Let $f:\mathbb R\to\mathbb C$ be bounded, continuous, and let
$$\int\left|f\left(x\right)\right|\,dx<\infty.$$
If $x^2f\left(x\right)$ is bounded, then $$\sum_{k\in\mathbb Z}f\left(x+k\right)$$ is uniformly convergent.
This is what I attempted: let
$$s_n\left(x\right)=\sum_{k=-n}^nf\left(x+k\right).$$
Then
$$\left|s_m\left(x\right)-s_n\left(x\right)\right|=\left|\sum_{n<\left|k\right|\leq m}f\left(x+k\right)\right|\leq\sum_{n<\left|k\right|\leq m}\left|f\left(x+k\right)\right|.$$
However, I do not know how to make the right hand side arbitrarily small to show that $\left(s_n\left(x\right)\right)_{n\in\mathbb N}$ is uniformly Cauchy. Moreover, I do not know how to use the fact that $x^2f\left(x\right)$ is bounded.
Let's write $f_k=f(x+k)$. The series $\sum_{k\in \mathbb{Z}} f_k$ cannot converge uniformly on $\mathbb{R}$ unless $f$ is identically zero. Indeed, for uniform convergence of $\sum f_k$ it is necessary (though not sufficient) that $\sup |f_k|\to0$ as $|k|\to\infty$. Clearly, $\sup_{\mathbb{R}} |f_k| = \sup_{\mathbb{R}}|f|$ is independent of $k$.

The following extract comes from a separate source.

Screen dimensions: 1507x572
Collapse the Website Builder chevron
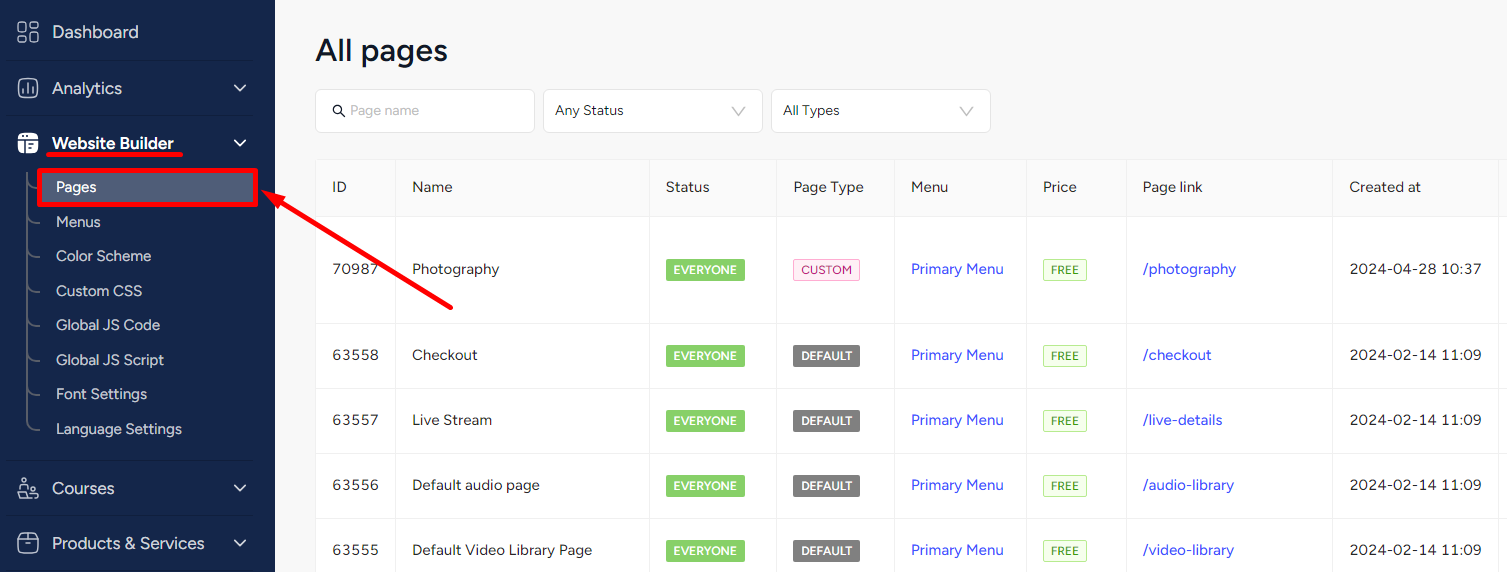point(240,143)
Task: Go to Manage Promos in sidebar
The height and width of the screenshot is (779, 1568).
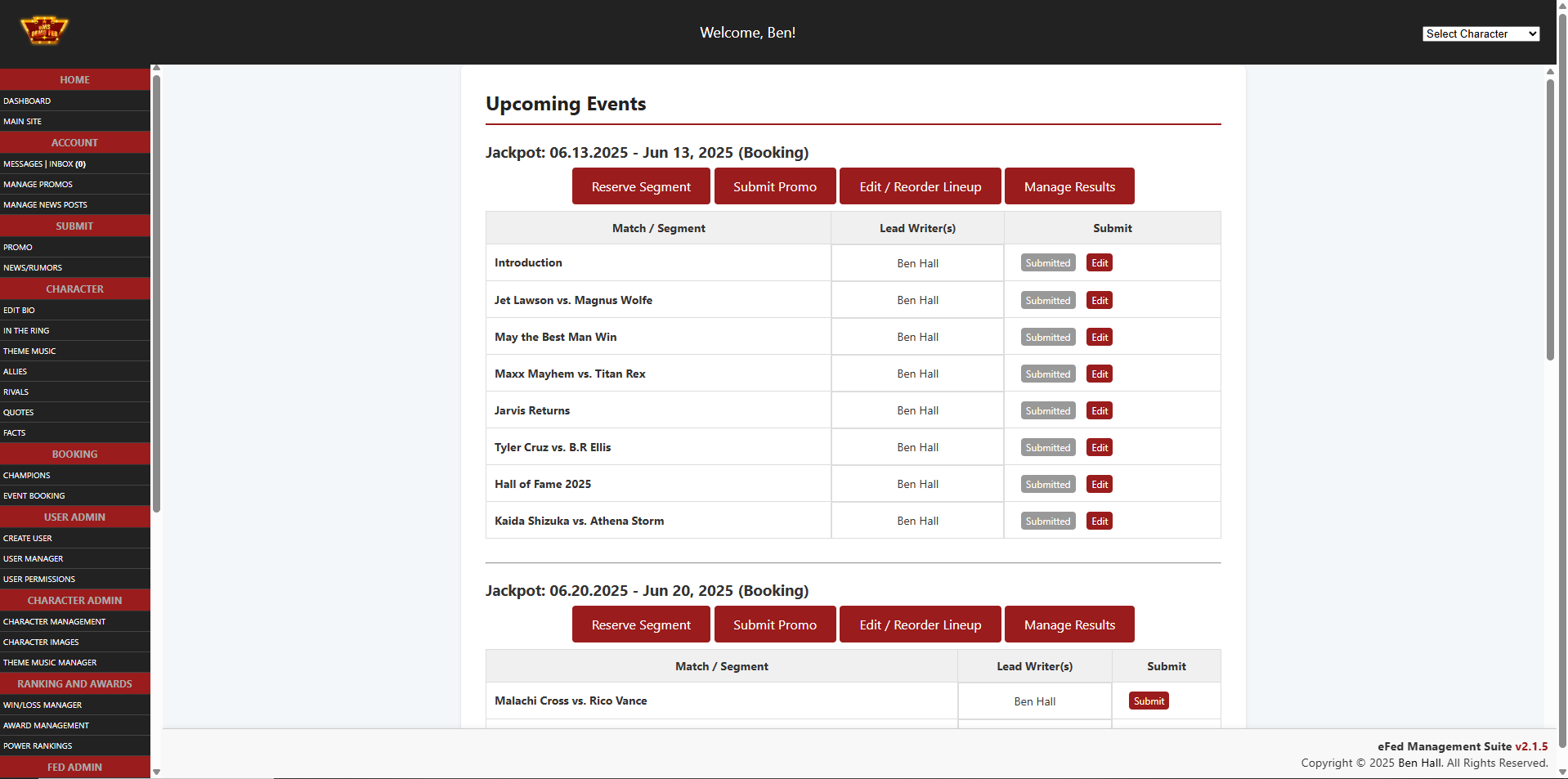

But it's true that the series converges uniformly on every bounded interval, say $[-A, A]$. Continuity and integrability are not needed for this: it suffices to know that there is $M$ such that $x^2|f(x)|\le M$ for all $x$. Indeed, by the triangle inequality $|x+k|\ge |k|-A$ for $x\in [-A,A]$, which implies $$ \sup_{[-A,A]} |f_k| \le \frac{M}{(|k|-A)^2},\quad \text{for }|k|>A, $$ hence the series converges uniformly by the Weierstrass M-test.